Sul fronte della disparità di genere, come abbiamo avuto modo di rilevare in molte occasioni, sono poche le donne a ricoprire la carica di sindaco. Nel caso delle amministrazioni al voto le donne sono circa il 12% dei sindaci uscenti. Un dato leggermente inferiore alla media nazionale che abbiamo rilevato lo scorso anno (14,86%).

11,87% la quota di donne tra i sindaci uscenti nei comuni al voto il 12 giugno.
Tra i sindaci uscenti, nei comuni al voto con popolazione superiore ai 50mila abitanti, c’è solo una donna.

La quota più alta tra le città al voto si rileva in quelle con popolazione superiore ai 100mila abitanti, ed è pari al 14,3%. Al secondo posto i comuni con meno di 3mila abitanti, dove le donne sindache sono il 13,5%. Si tratta in entrambi i casi di valori piuttosto bassi che tuttavia presentano una differenza importante. Infatti mentre i comuni con meno di 3mila abitanti sono circa 400, quelli con più di 100mila sono appena 7. Tra questi dunque solo a Piacenza si trova una donna al vertice della giunta. Sempre considerando i comuni al voto inoltre non risulta alcuna sindaca uscente nei comuni tra 50 e 100mila abitanti.

Guardando invece ai capoluoghi di provincia sono 2 le sindache uscenti, entrambe di centro destra: Patrizia Barbieri, a Piacenza, e Sara Casanova a Lodi (città che non raggiunge i 50mila abitanti).

le donne che ricoprono la carica di sindaco tra le 22 amministrazioni uscenti di città capoluogo.

Anche in questo caso si tratta di un dato molto basso ma rilevante. Ad oggi infatti le donne sindache di capoluoghi di provincia sono solo 6.

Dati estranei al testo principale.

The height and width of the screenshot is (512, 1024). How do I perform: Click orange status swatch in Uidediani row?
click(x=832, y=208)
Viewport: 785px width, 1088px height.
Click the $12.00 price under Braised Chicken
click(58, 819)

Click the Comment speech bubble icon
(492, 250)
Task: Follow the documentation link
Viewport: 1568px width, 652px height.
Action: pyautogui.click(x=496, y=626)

Certo se questo dato varierà, in positivo o in negativo, non dipende solo dalla loro rielezione. A Piacenza ad esempio anche il centro sinistra ha sostenuto una candidatura femminile, Katia Tarasconi. Lo stesso ha fatto poi in altri 8 capoluoghi (Barletta, Como, Gorizia, L’Aquila, La Spezia, Cuneo, Pistoia e Viterbo).

Anche il Movimento 5 stelle ha sostenuto alcune candidature femminili. In vari casi in coalizione con il centro sinistra (come a L’Aquila, Gorizia, Pistoia, La Spezia e Viterbo). In modo autonomo invece a Barletta e Cuneo. Lo stesso vale per Fratelli d’Italia che a Catanzaro e Viterbo sostiene due candidate ma non in coalizione con Lega e Forza Italia.

Quanto al centrodestra inteso come coalizione unitaria invece, a parte le due sindache uscenti, non risultano altre candidature femminili nei capoluoghi di provincia.

Ovviamente poi candidature femminili si trovano anche in molte delle liste presentate da formazioni che non rientrano tra le principali forze politiche nazionali.